因为代码中延迟是固定的,所以测试一定会超时。但是在实际的运行过程中,工作延迟无法确定,那么测试时无法给出一个准确的超时时间,给测试带来了很多的不确定性。
通过工作心跳可以在测试时避免引入超时:
func doWork2(done <-chan struct{}, nums []int) (<-chan struct{}, <-chan int) {
out := make(chan int)
hb := make(chan struct{}, 1)
go func() {
defer close(out)
defer close(hb)
// 模拟运行延迟
time.Sleep(2 * time.Second)
for _, v := range nums {
select {
case hb <- struct{}{}:
default:
}
select {
case <-done:
return
case out <- v:
}
}
}()
return hb, out
}
测试时,在检测到工作心跳开始后才进行测试:
func Test_doWork2(t *testing.T) {
done := make(chan struct{})
defer close(done)
nums := []int{1, 2, 3, 4}
hb, res := doWork2(done, nums)
<-hb
for _, v := range nums {
select {
case n, ok := <-res:
if !ok {
return
}
if n != v {
t.Errorf("get: %v, want: %v", n, v)
}
}
}
}
使用工作心跳进行测试,当工作延迟非常大的时候,此时可以使用定期心跳进行测试,并可以控制测试时的超时时间:
func doWork3(done <-chan struct{}, interval time.Duration, nums []int) (<-chan struct{}, <-chan int) {
out := make(chan int)
hb := make(chan struct{})
go func() {
defer close(out)
defer close(hb)
// 模拟延迟
time.Sleep(2 * time.Second)
pulse := time.Tick(interval)
numLoop:
for _, v := range nums {
for {
select {
case <-done:
return
case <-pulse:
select {
case hb <- struct{}{}:
default: // 心跳信号可跳过
}
case out <- v:
continue numLoop // 继续外层循环
}
}
}
}()

已知信息 →
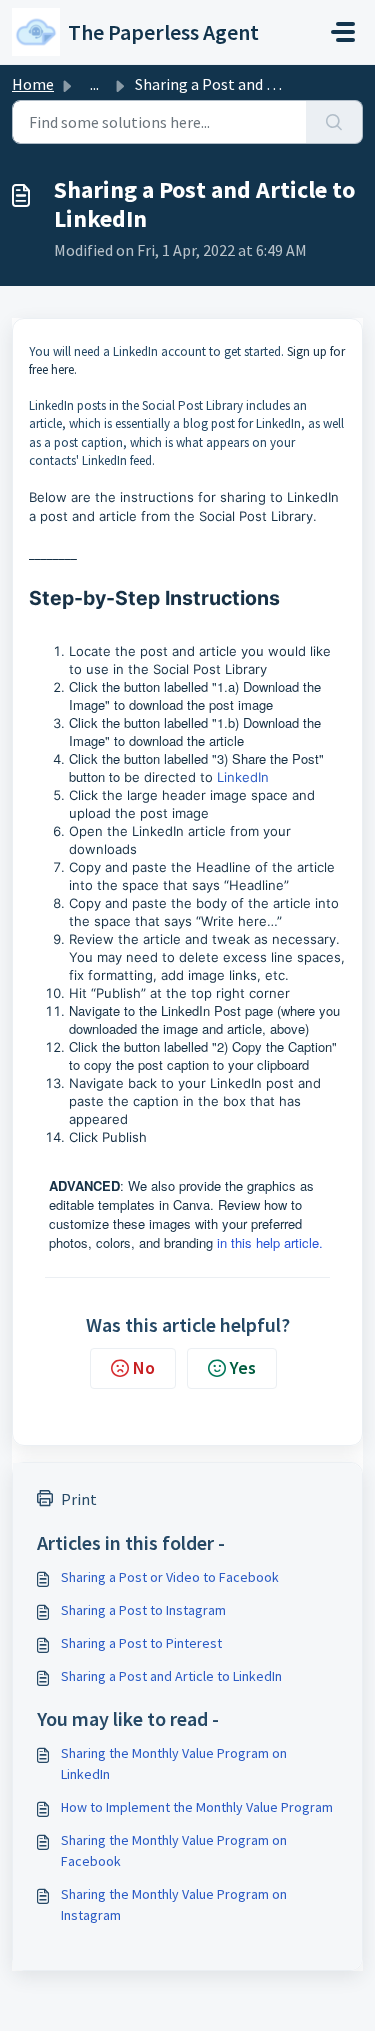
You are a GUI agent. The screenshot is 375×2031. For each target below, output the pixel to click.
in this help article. (270, 1242)
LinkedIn (243, 777)
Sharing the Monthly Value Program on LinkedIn (174, 1763)
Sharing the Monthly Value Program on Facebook (174, 1850)
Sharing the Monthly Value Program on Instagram (174, 1904)
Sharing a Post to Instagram (143, 1610)
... (94, 84)
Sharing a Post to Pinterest (141, 1643)
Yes (243, 1367)
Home (33, 84)
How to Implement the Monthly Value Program (197, 1807)
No (144, 1367)
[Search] (334, 122)
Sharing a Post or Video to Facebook (170, 1577)
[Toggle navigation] (343, 32)
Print (79, 1499)
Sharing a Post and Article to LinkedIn (171, 1676)
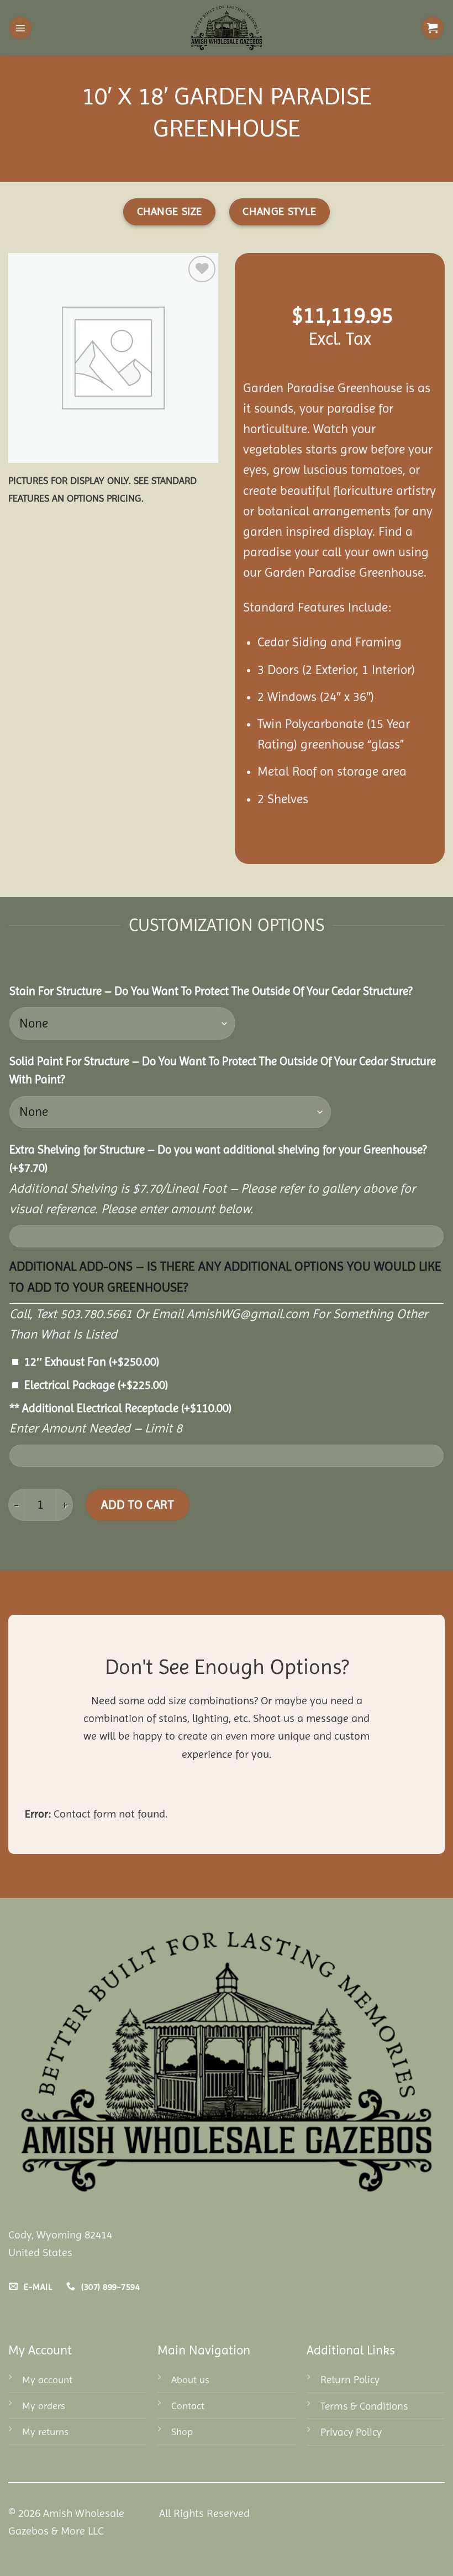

任务要求 →
根据关于工作心跳测试的文本,回答下列问题:
(a) 在实际运行中,为什么测试时无法给出准确的超时时间?
(b) Test_doWork2 在检测到什么之后才进行测试?
(c) 工作延迟非常大时,文本建议改用哪种心跳进行测试?

参考解答 →
(a) 因为实际运行中工作延迟无法确定。
(b) 在检测到工作心跳开始之后。
(c) 定期心跳,它还可以控制测试时的超时时间。